-------- EXTRACTED TEXT --------

Some text and a button Some text and a wrapped button

Why a New Markup Language?

You might be wondering why Microsoft decided to invent a brand-new markup language for building user interfaces, rather than using HTML or SVG. One of the reasons is functionality -- Avalon provides many sophisticated user interface features that are not available in HTML, such as scaling and rotation of both text and graphics, and animation. Also, HTML has been developed primarily for use on the Web, whereas XAML's principal target is applications that run directly on Windows (i.e., "rich clients" or "smart clients"). But this still leaves the question of why Microsoft didn't use SVG (Scalable Vector Graphics -- a graphically rich, XML-based markup language.) After all, SVG addresses many of HTML's shortcomings as a rich-client markup language. However, the most powerful reason for devising a new markup language is the very close relationship between elements in a XAML file, and objects at runtime. Unlike any previous markup languages, XAML is designed to integrate directly with WinFX.

-------- RECORDS SHOWN --------

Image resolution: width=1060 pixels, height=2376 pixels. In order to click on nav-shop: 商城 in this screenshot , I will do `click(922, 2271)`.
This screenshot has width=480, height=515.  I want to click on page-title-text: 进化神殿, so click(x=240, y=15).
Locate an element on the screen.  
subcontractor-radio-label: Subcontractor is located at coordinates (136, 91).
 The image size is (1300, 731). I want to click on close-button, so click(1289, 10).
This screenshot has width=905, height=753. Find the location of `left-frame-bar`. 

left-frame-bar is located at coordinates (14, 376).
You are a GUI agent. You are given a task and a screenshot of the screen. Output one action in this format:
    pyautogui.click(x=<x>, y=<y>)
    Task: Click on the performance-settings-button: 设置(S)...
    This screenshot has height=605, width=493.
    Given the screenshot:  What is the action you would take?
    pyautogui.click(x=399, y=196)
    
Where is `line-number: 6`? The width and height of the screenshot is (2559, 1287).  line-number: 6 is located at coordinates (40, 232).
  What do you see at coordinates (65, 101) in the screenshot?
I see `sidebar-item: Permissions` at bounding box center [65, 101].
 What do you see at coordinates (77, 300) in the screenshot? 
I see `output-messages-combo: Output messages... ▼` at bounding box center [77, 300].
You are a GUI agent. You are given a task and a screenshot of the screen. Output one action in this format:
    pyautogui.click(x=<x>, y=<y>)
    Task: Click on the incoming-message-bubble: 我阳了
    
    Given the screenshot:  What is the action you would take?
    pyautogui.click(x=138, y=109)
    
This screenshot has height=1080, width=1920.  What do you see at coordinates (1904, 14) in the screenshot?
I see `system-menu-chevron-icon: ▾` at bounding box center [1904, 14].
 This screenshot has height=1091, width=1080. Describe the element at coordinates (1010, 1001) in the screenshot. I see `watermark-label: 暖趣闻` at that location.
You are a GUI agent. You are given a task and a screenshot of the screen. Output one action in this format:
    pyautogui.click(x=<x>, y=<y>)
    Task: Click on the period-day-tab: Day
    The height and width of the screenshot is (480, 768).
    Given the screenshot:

--------

▸ **EXERCISES TO COMPLETE**
a. According to the passage on XAML, what is XAML's principal target?
b. Rewrite the listing lines starting at the line containing "What do you see at coordinates (77, 300)" and ending at the line containing "center [77, 300].", changing "screenshot" to "image".
The listing has no connection to the passage on XAML.

▸ **TASK SOLUTIONS**
a. Applications that run directly on Windows, known as "rich clients" or "smart clients."

b.
 What do you see at coordinates (77, 300) in the image? 
I see `output-messages-combo: Output messages... ▼` at bounding box center [77, 300].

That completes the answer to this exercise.